Killing villains can be a hard thing to do effectively, at least with anything but a feeling of glee. Watch “Meltdown” or “Return of the Joker” to see how else it can be pulled off. Mr. Freeze’s tragic story comes to a morbid ending when he gives himself up for lost, in shame and sorrow, allowing Batman to escape. The Joker was revealed to have been killed in a bitterly gruesome turn of events-- gunned down by the Boy Wonder, with no strength left to laugh. Or how about Solomon Grundy, who surprised everyone by becoming a sympathetic, lovable hero in his final appearance? His and Hawkgirl’s parting exchange puts a lump in my throat every time.

Even the phony deaths were moving. Clark Kent, Barbera Gordon, and Superman were all presumed dead at different times. Each was a touching tribute to the character, and helped us learn more about the relationships that surrounded them.

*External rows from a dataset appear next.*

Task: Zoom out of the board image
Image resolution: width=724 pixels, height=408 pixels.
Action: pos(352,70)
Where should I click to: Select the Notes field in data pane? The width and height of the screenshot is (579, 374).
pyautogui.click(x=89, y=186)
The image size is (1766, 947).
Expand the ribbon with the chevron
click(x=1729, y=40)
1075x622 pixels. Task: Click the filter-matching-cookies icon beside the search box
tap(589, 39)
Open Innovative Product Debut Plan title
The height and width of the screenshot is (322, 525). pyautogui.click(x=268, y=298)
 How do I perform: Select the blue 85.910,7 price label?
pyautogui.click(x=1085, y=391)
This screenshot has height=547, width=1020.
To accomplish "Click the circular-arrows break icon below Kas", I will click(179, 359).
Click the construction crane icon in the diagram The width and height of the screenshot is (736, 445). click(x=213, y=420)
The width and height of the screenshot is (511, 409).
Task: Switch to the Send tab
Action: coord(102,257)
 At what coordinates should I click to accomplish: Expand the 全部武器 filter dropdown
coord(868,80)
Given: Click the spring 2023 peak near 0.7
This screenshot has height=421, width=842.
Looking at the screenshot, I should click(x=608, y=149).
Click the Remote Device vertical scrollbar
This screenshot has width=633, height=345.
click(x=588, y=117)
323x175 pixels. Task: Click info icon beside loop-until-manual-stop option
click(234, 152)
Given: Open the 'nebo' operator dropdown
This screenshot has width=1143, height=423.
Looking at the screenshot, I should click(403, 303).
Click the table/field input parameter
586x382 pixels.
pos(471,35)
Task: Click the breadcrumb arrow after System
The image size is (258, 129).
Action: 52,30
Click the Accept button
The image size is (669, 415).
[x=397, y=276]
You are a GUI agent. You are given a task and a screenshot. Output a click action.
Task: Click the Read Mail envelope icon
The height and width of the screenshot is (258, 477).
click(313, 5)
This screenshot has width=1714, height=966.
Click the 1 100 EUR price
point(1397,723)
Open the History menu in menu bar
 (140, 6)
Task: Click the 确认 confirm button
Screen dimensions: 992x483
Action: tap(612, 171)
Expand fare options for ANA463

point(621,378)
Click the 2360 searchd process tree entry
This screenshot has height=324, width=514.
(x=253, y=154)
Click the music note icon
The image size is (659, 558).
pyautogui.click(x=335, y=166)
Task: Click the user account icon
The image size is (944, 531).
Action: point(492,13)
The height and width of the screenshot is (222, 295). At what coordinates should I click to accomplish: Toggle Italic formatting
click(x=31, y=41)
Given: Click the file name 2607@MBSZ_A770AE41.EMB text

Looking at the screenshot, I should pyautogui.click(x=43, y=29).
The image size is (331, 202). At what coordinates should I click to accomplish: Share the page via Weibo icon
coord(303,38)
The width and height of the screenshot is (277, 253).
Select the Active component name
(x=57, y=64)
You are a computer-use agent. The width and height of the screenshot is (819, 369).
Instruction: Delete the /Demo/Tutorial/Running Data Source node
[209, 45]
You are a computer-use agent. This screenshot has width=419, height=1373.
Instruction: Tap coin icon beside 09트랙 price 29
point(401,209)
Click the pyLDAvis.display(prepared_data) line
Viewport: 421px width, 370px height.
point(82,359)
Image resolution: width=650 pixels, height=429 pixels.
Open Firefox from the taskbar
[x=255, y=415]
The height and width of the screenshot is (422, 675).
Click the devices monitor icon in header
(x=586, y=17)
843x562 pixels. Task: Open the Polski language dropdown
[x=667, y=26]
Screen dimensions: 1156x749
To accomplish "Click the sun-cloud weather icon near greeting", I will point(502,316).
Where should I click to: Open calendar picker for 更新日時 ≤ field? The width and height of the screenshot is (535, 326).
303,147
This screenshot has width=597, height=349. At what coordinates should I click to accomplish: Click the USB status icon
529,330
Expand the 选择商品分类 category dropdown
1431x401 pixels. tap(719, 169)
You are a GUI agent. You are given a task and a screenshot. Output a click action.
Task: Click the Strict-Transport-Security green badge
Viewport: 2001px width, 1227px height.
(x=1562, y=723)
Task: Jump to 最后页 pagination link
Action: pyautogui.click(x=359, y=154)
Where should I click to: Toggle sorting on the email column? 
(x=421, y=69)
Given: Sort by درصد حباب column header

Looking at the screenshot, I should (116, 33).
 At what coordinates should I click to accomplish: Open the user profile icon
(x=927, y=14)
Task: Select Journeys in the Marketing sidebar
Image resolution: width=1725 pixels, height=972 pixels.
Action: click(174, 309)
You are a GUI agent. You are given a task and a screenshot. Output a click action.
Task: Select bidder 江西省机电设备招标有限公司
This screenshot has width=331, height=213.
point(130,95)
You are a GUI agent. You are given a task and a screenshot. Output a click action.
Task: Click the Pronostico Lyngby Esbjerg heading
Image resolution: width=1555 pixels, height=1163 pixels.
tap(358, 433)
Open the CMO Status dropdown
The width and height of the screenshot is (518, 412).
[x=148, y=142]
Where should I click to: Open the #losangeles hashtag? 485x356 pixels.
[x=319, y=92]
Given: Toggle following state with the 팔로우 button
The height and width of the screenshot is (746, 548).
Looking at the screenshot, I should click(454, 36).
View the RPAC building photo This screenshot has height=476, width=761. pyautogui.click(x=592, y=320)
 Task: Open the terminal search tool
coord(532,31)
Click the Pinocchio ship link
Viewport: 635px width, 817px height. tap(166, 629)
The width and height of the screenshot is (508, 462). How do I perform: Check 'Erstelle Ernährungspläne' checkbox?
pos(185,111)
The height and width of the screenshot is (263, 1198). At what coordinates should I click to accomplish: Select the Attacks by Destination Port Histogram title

And just when we thought the writers couldn’t top what they’d already done, we learned that Ace-- the psychopathic young outcast from the Joker’s Royal Flush Gang-- was terminally ill. The only way to stop her was to kill her. But when Batman went in with that supposed intention, it turned out to be the most arguably moving scene to pass through the DCAU. “I’m scared,” she said, and Batman took her by the hand. It was a beautiful moment, followed by a beautiful conclusion: the Dark Knight carrying her peaceful body in his arms.

Team-Ups (#9)
After years of “Batman,” I’d found solo work to be a bit lackluster. I was pleased to see “The New Batman Adventures” become every bit as focused on the sidekicks as it was the Dark Knight. When “Superman” made the decision to give us a handful of superhero cameos, I became giddy. It was the starting point for what we know now as “Justice League.” Aquaman, Kyle Rayner, and the Flash all passed through Superman’s world in excellent one-shot episodes. As if that weren’t enough, we got to see Nightwing and Batgirl, Etrigan and the Creeper, Steel and Dr. Fate, Supergirl, Robin, and the New Gods, all while watching Batman and Superman’s relationship grow.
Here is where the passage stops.